[SOURCE TEXT]
+ + + +
NEW YORK (NYT NEWS SERVICE).- As the emails finally started arriving late last week, some business owners got the good news they had been long awaiting: They would be awarded a piece of a $16 billion federal grant fund intended to preserve music clubs, theaters and other live-event businesses devastated by the pandemic.
But other applicants ran into fresh obstacles including the discovery that the government thinks theyre dead. It was the latest bureaucratic mishap for the Shuttered Venue Operators Grant initiative, an aid program created by Congress late last year that has struggled at nearly every turn to disburse badly needed relief funds.
Derek Sitter, owner of the Volcanic Theater Pub, a 250-capacity music and performance venue in Bend, Oregon, was at home Saturday watching a British soccer game when an alert popped up on his phone: Congratulations, ran the subject line of an email from the Small Business Administration, which manages the grant program.
Sitter ran outside to tell his wife and daughter the news, with tears swelling in his eyes. My heart rate increased, he recalled in an interview. But it was a good increase.
The Volcanic was awarded about $140,000, Sitter said, though the funds have not yet arrived. (The size of the grant is pegged at 45% of a venues gross revenue from 2019.) Just how many venues have learned that their applications have been approved is unclear, but members of the network of small venues which became a tightly connected hive during the pandemic say they have heard of only a few so far. The SBA has not released details on how many claims it has approved.
Other applicants got grimmer news. Bob Hansan, managing partner of Bobby McKeys, a piano bar near Washington, received a cryptic email Tuesday afternoon that began: Your name appears on the Do Not Pay list with the Match Source DMF.
A few minutes of frantic Googling revealed that was a reference to the governments Death Master File, a record of more than 83 million people whose deaths have been reported to the Social Security Administration.
+ + + +
[RECORDS SUPPLIED]
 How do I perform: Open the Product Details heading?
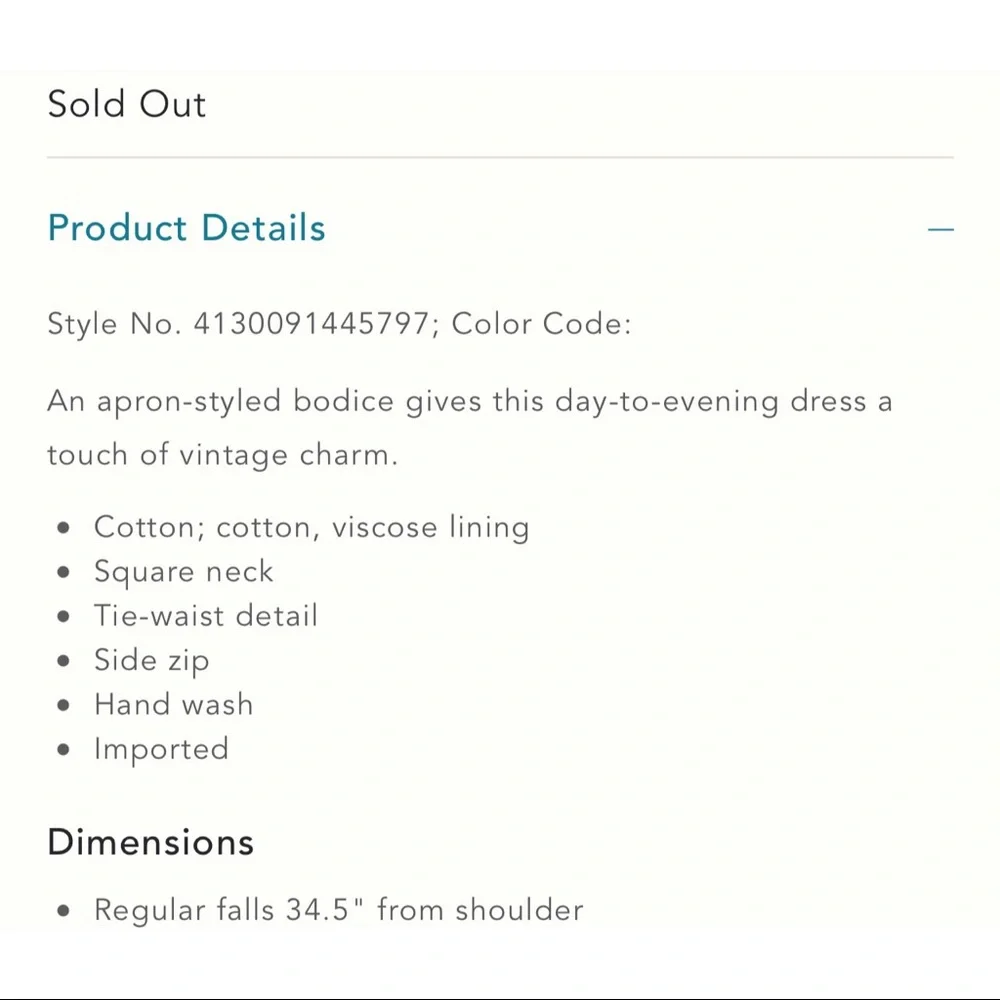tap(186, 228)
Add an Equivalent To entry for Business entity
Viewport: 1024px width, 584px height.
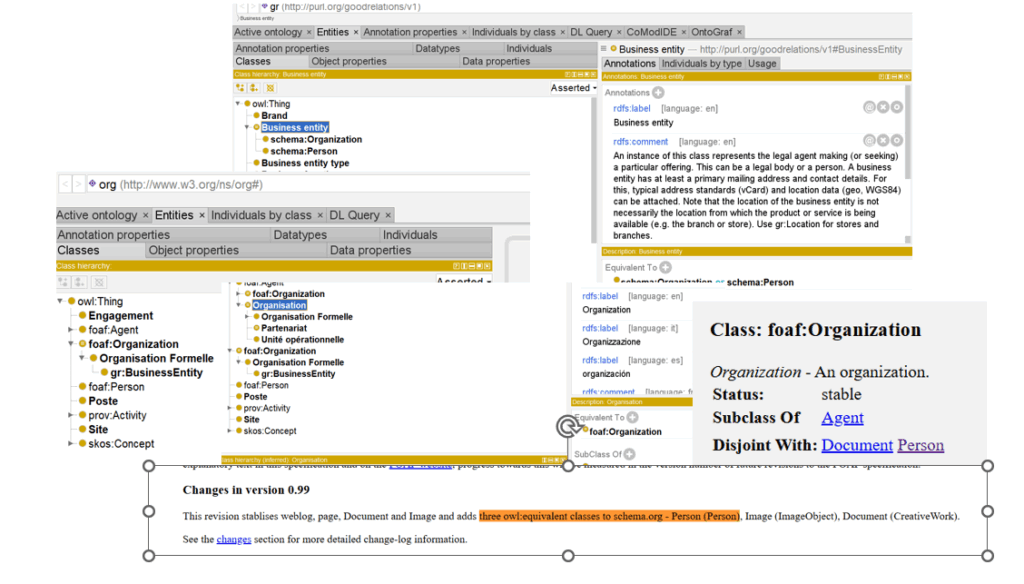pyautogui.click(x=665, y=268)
+ + + +
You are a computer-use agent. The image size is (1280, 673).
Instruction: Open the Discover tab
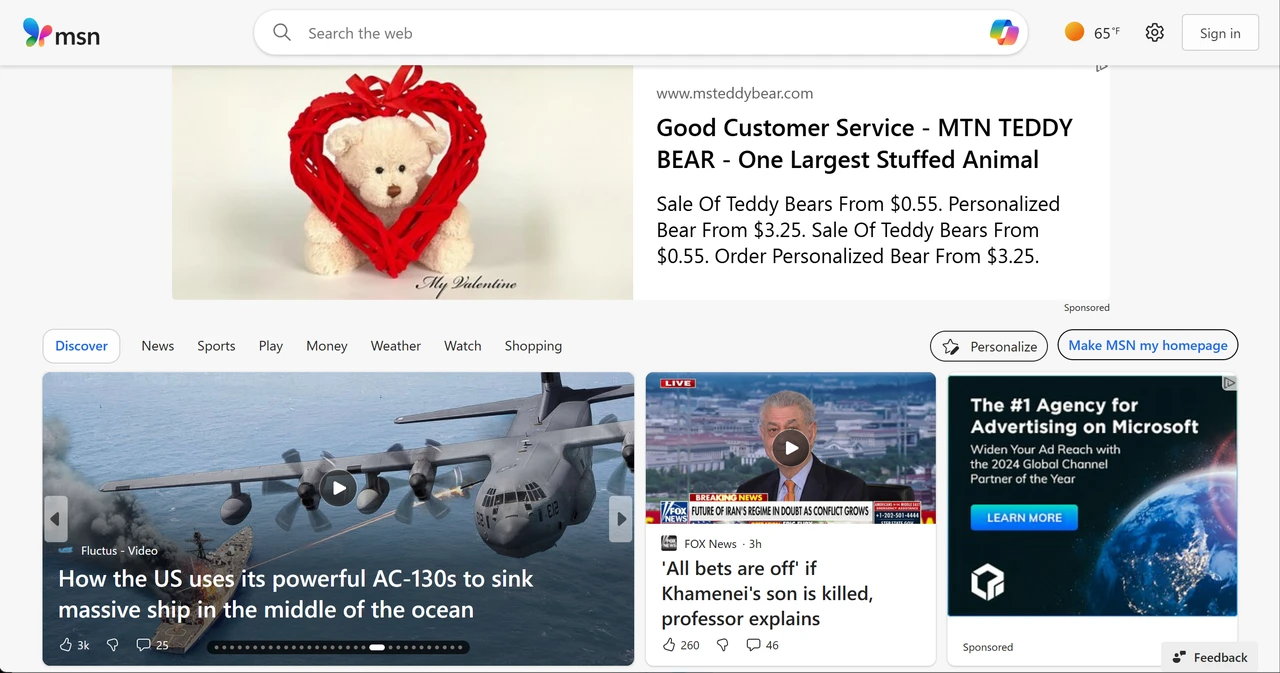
+ + + +
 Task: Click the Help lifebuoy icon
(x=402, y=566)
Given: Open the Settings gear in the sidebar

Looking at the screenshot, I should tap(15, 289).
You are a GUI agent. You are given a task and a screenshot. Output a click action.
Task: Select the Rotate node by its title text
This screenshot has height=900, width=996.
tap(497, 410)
+ + + +
[ACTIVITIES]
[1] According to the article on the venue grant program, what share of a venue's 2019 gross revenue sets the size of the grant?
[2] List every government body named in the article on the venue grant program.
The records are separate material and have no connection to the article on the venue grant program.

[LIST OF ANSWERS]
[1] 45%

[2] Congress, the Small Business Administration, and the Social Security Administration